Instructions to follow. For this exercise, restate the data below with no change at all.

[Stored data entries]

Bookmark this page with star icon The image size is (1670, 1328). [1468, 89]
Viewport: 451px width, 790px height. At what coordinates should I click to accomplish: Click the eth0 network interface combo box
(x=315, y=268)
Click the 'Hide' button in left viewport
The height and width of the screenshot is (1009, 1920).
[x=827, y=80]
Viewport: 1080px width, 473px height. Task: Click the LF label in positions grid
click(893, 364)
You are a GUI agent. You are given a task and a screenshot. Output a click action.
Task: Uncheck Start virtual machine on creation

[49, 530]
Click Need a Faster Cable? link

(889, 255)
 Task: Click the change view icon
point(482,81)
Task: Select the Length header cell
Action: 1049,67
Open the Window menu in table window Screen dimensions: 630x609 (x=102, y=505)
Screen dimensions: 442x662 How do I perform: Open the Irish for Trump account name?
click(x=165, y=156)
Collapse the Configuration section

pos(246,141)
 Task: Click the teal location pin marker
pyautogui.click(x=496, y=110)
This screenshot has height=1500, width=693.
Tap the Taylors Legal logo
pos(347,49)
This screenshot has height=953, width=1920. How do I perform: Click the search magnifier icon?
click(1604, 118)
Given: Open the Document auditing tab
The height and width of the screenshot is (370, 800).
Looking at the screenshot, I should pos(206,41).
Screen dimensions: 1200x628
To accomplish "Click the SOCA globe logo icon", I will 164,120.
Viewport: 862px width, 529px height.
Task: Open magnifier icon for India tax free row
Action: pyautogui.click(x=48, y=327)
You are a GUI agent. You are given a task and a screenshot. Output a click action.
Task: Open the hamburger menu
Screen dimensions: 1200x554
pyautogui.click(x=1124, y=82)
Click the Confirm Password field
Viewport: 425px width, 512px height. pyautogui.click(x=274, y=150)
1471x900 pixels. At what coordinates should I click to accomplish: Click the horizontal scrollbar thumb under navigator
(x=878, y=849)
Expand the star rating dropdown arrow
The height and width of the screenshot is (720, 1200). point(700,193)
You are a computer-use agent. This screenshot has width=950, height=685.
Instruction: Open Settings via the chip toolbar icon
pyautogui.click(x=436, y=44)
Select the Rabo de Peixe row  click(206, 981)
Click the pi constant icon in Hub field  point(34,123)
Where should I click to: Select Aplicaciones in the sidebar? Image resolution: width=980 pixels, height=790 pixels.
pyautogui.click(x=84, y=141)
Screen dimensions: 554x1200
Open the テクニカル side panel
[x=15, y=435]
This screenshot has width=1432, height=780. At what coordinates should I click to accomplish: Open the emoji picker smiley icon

Result of the exercise.
Bookmark this page with star icon The image size is (1670, 1328). [1468, 89]
Viewport: 451px width, 790px height. At what coordinates should I click to accomplish: Click the eth0 network interface combo box
(x=315, y=268)
Click the 'Hide' button in left viewport
The height and width of the screenshot is (1009, 1920).
[x=827, y=80]
Viewport: 1080px width, 473px height. Task: Click the LF label in positions grid
click(893, 364)
You are a GUI agent. You are given a task and a screenshot. Output a click action.
Task: Uncheck Start virtual machine on creation

[49, 530]
Click Need a Faster Cable? link

(889, 255)
 Task: Click the change view icon
point(482,81)
Task: Select the Length header cell
Action: 1049,67
Open the Window menu in table window Screen dimensions: 630x609 (x=102, y=505)
Screen dimensions: 442x662 How do I perform: Open the Irish for Trump account name?
click(x=165, y=156)
Collapse the Configuration section

pos(246,141)
 Task: Click the teal location pin marker
pyautogui.click(x=496, y=110)
This screenshot has height=1500, width=693.
Tap the Taylors Legal logo
pos(347,49)
This screenshot has height=953, width=1920. How do I perform: Click the search magnifier icon?
click(1604, 118)
Given: Open the Document auditing tab
The height and width of the screenshot is (370, 800).
Looking at the screenshot, I should pos(206,41).
Screen dimensions: 1200x628
To accomplish "Click the SOCA globe logo icon", I will 164,120.
Viewport: 862px width, 529px height.
Task: Open magnifier icon for India tax free row
Action: pyautogui.click(x=48, y=327)
You are a GUI agent. You are given a task and a screenshot. Output a click action.
Task: Open the hamburger menu
Screen dimensions: 1200x554
pyautogui.click(x=1124, y=82)
Click the Confirm Password field
Viewport: 425px width, 512px height. pyautogui.click(x=274, y=150)
1471x900 pixels. At what coordinates should I click to accomplish: Click the horizontal scrollbar thumb under navigator
(x=878, y=849)
Expand the star rating dropdown arrow
The height and width of the screenshot is (720, 1200). point(700,193)
You are a computer-use agent. This screenshot has width=950, height=685.
Instruction: Open Settings via the chip toolbar icon
pyautogui.click(x=436, y=44)
Select the Rabo de Peixe row  click(206, 981)
Click the pi constant icon in Hub field  point(34,123)
Where should I click to: Select Aplicaciones in the sidebar? Image resolution: width=980 pixels, height=790 pixels.
pyautogui.click(x=84, y=141)
Screen dimensions: 554x1200
Open the テクニカル side panel
[x=15, y=435]
This screenshot has width=1432, height=780. At what coordinates should I click to accomplish: Open the emoji picker smiley icon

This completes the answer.